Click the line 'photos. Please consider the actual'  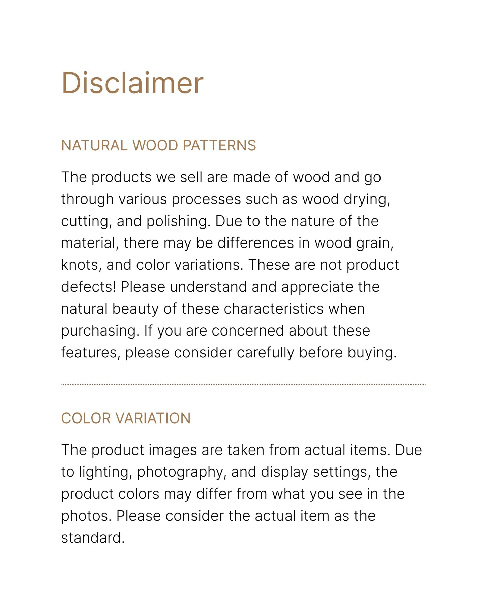[218, 516]
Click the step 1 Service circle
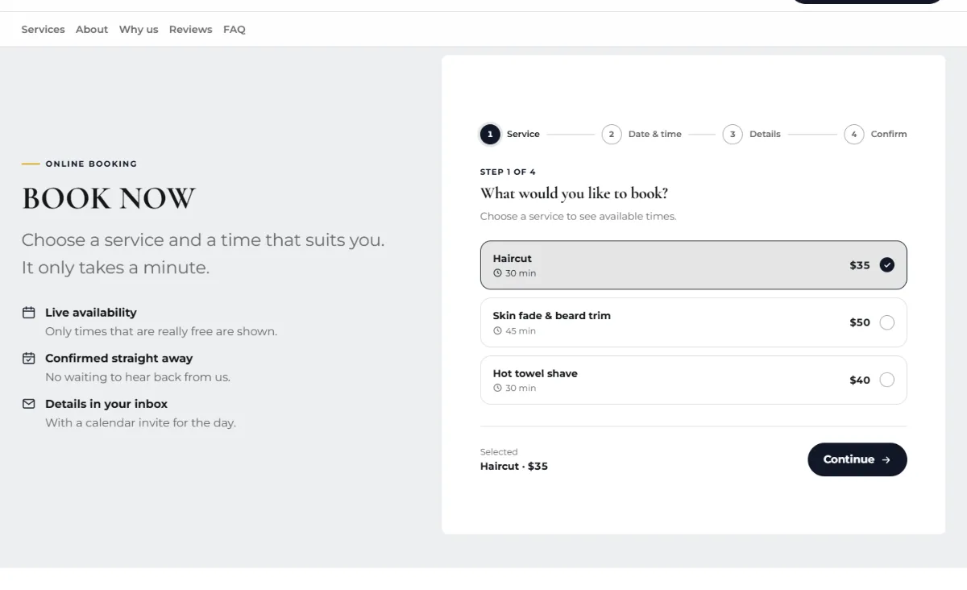The image size is (967, 590). 490,135
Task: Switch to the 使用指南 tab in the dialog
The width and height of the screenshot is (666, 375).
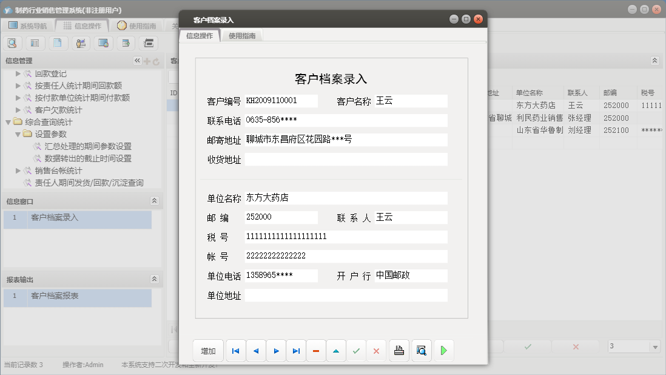Action: pyautogui.click(x=243, y=35)
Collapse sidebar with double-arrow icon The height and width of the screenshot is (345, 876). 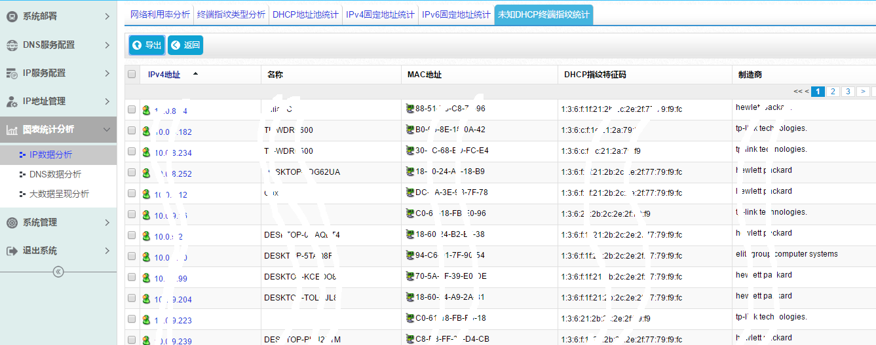[x=58, y=272]
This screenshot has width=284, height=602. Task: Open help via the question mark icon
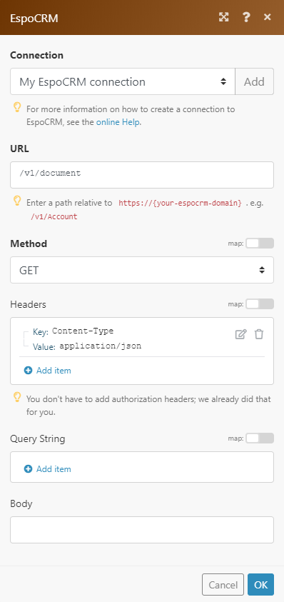click(x=246, y=17)

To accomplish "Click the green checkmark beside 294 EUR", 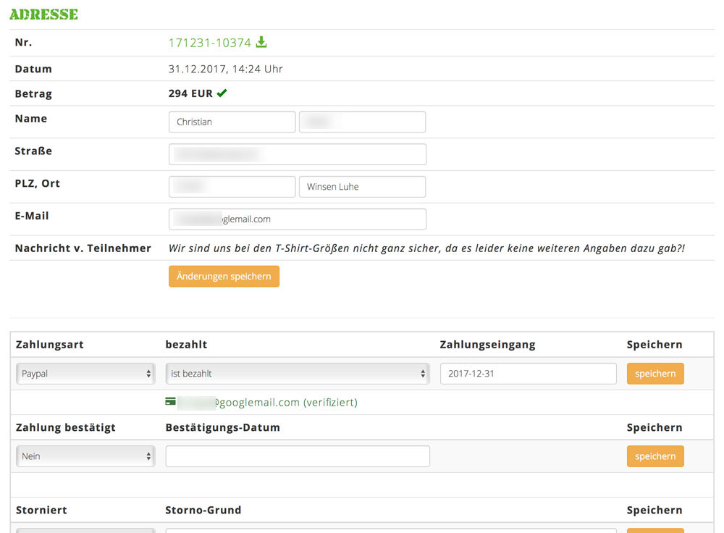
● ● ●
Reproduce the entries verbatim, from the line containing "This screenshot has" through the last line of the entries, both included. Omit the pictures.

This screenshot has width=284, height=602. Task: Open help via the question mark icon
click(x=246, y=17)

To accomplish "Click the green checkmark beside 294 EUR", 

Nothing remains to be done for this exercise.